#### Texte fourni
————————

Une caresse inconnue




 "Ora dorme la bianca fiordaligi
chiusa ne' panni, stesa in sul coperchio
del bel sepolcro ; et tu l'avesti a specchio
forse, ebbe la tua riva i suoi vestigi.

Ma oggi non Ilaria del Carretto
signoreggia la terra che tu bagni,
o Serchio..."

Gabriele d'Annunzio  Le Città del silenzio, Lucca


Sotto tenera luna già i tuoi colli,
lungo il Serchio fanciulle in vesti rosse
e turchine si muovono leggere. 
Così al tuo dolce tempo, cara ; e Sirio 
perde colore, e ogni ora s'allontana,
e il gabbiano s'infuria sulle spiagge
derelitte. Gli amanti vanno lieti
nell'aria di settembre, i loro gesti
accompagnano ombre di parole
che conosci. Non hanno pietà ; e tu
tenuta dalla terra, che lamenti ?
Sei qui rimasta sola. Il mio sussulto
forse è il tuo, uguale d'ira e di spavento.
Remoti i morti e più ancora i vivi,
i miei compagni vili e taciturni.

Salvatore Quasimodo  Davanti al simulacro d'Ilaria del Carretto 







La toute jeune femme de Paolo Guinigi, tyran de Lucques, vient de mourir. On ne sait pas de quoi. Si le marbre n’était pas toujours exsangue, je dirais qu’elle a perdu tout son sang. Charmante créature, elle est longue, longue comme une aiguille, mince, fine et svelte. Couchée bien sagement et toute droite, sa robe et son manteau sont d’une étoffe trop lourde pour elle ; ce poids la retient ; sans quoi, cette jeune femme se relevant reprendrait sa démarche longue et légère. Mais elle dort bien profondément et ne se réveillera pas. La joue lisse et droite, le nez bref et droit, son long visage maigre ne sourit guère ; ou plutôt il laisse transparaître le sourire intérieur, las d’être si loin peut-être, la lumière sous la porcelaine de la veilleuse. Ilaria del Carretto sourit en dedans à une douceur inconnue. L’arête de son beau petit menton souffrant et volontaire est bien posée sur le haut col, en forme de calice, du manteau fermé. Elle avait froid. Les plis se confondent avec ceux de la robe ; et les pieds cachés, appuyés sur un fidèle petit chien couché contre la plante, relèvent la courbe de la vague à jamais fixée. Robe de la jeune femme, crête d’écume au flot de la vie, glycine palpitante de la chair heureuse, de la forme chaude et parfumée : l’onde ici est arrêtée pour jamais de la chair, de la forme et de la robe noblement ornée.

————————

#### Lignes de données
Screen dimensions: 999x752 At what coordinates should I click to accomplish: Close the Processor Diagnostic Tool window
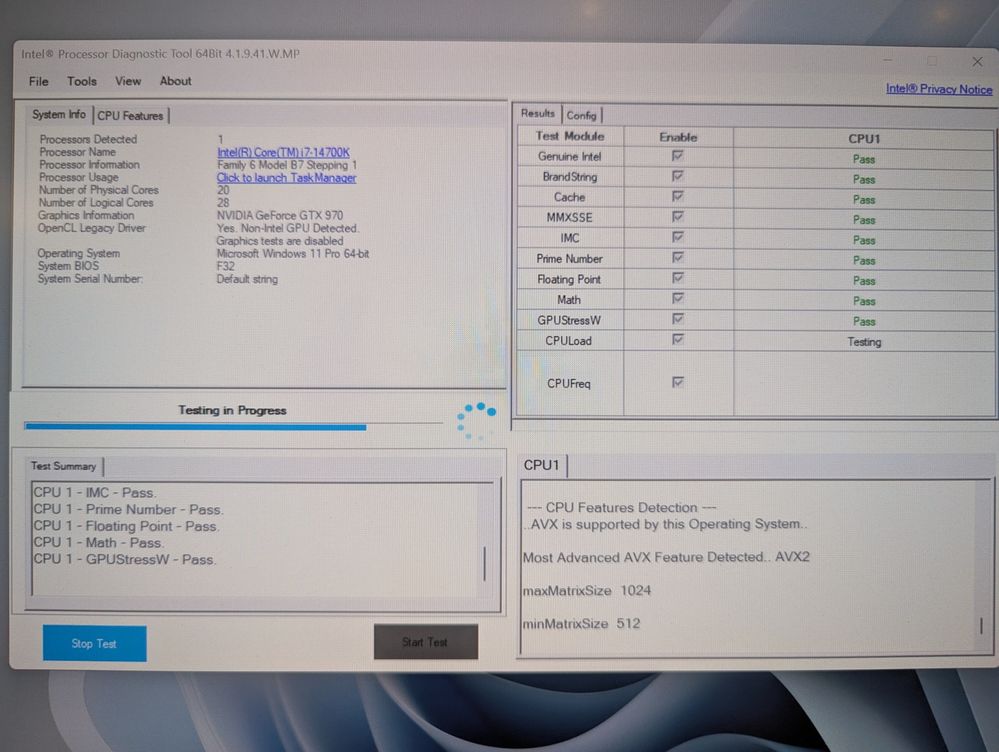977,62
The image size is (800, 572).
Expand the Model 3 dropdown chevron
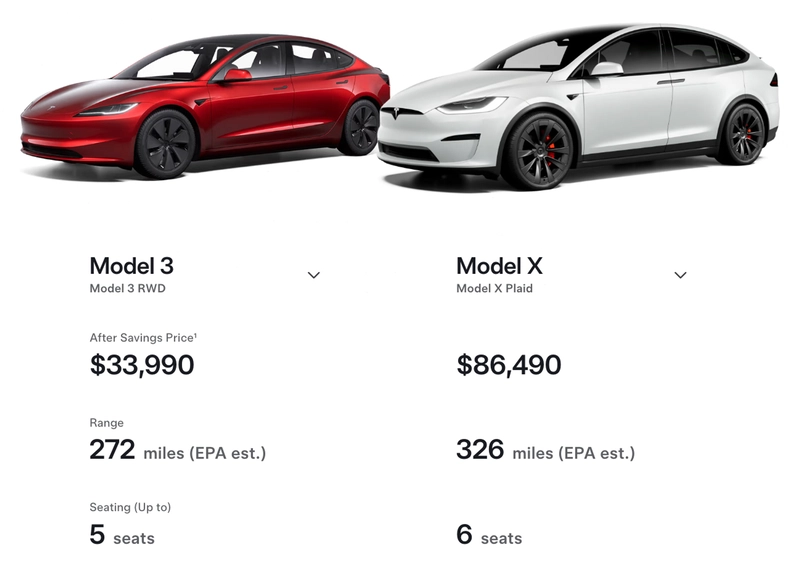tap(314, 275)
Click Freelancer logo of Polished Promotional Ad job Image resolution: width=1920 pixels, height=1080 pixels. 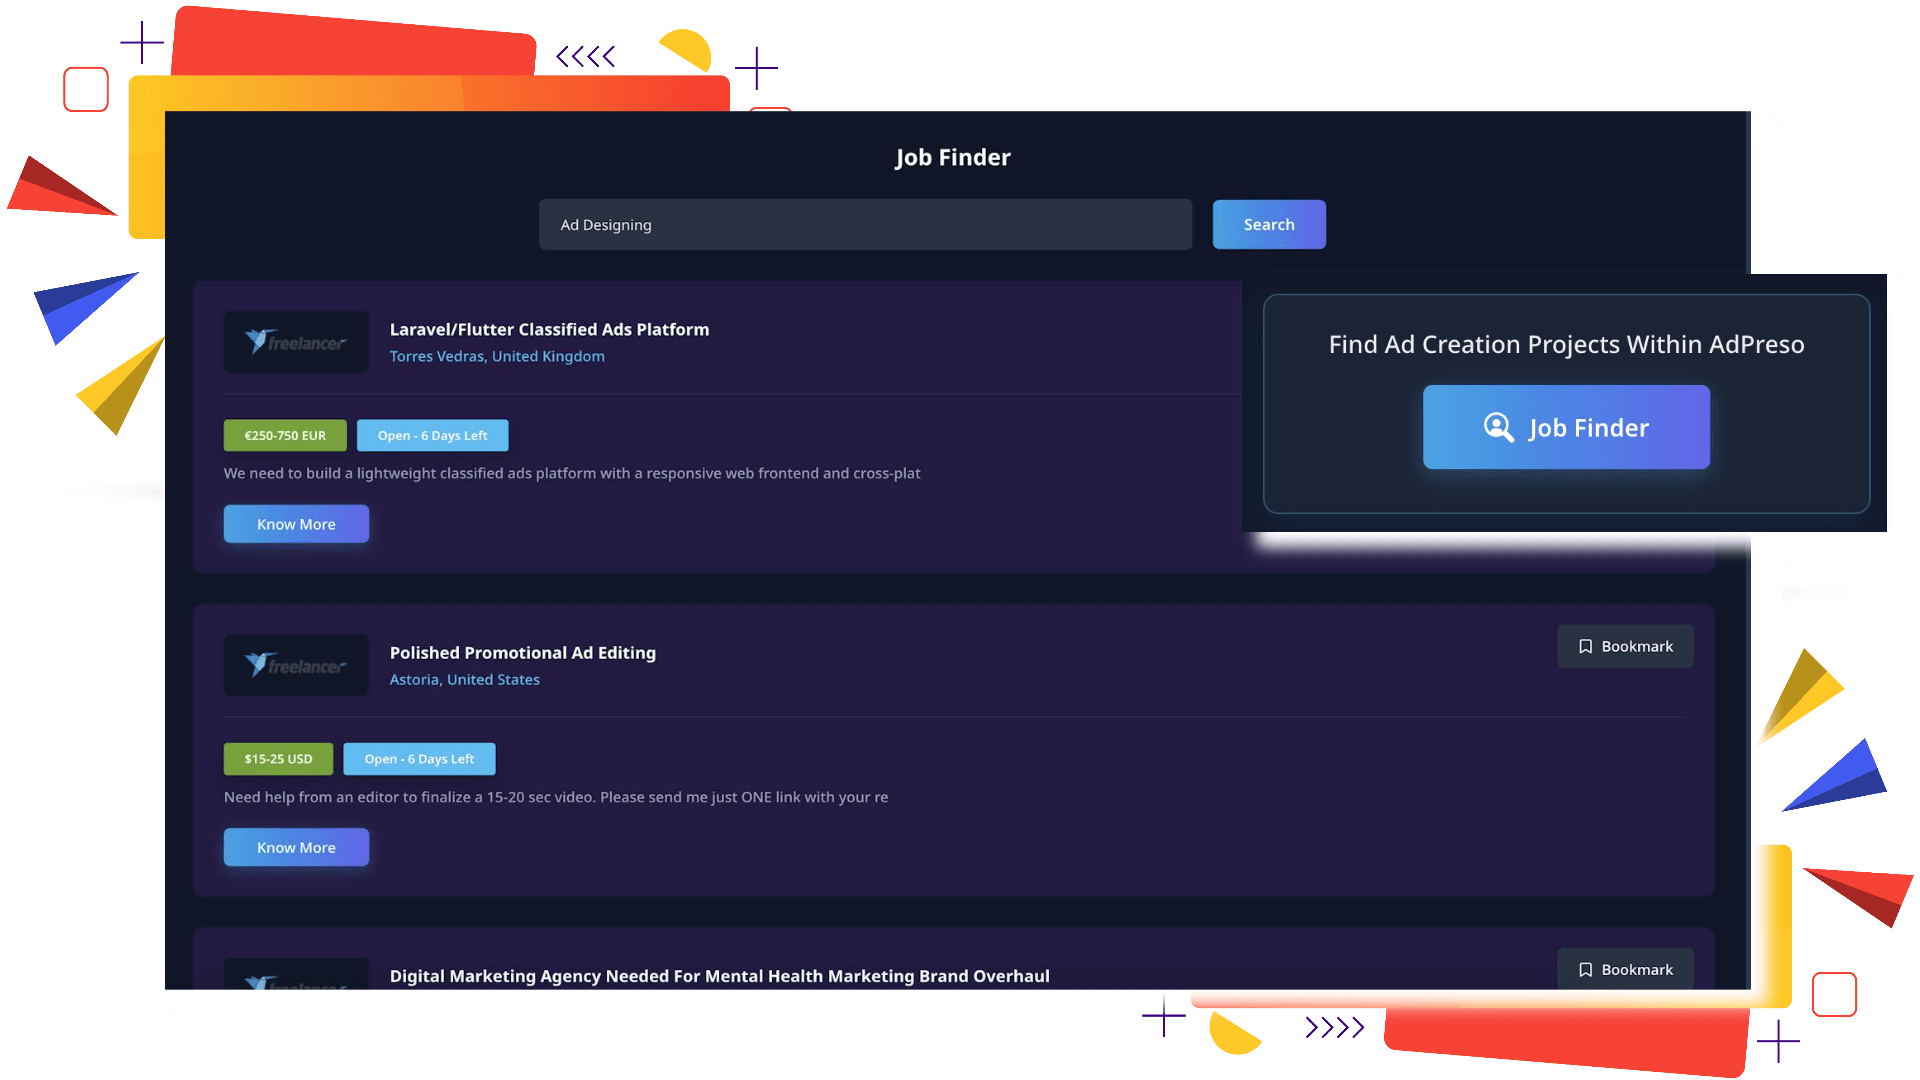click(x=296, y=666)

————————

#### Consigne
D'après le texte fourni, de qui la jeune femme qui vient de mourir est-elle l'épouse ?

#### Résultat attendu
Elle est l'épouse de Paolo Guinigi, tyran de Lucques.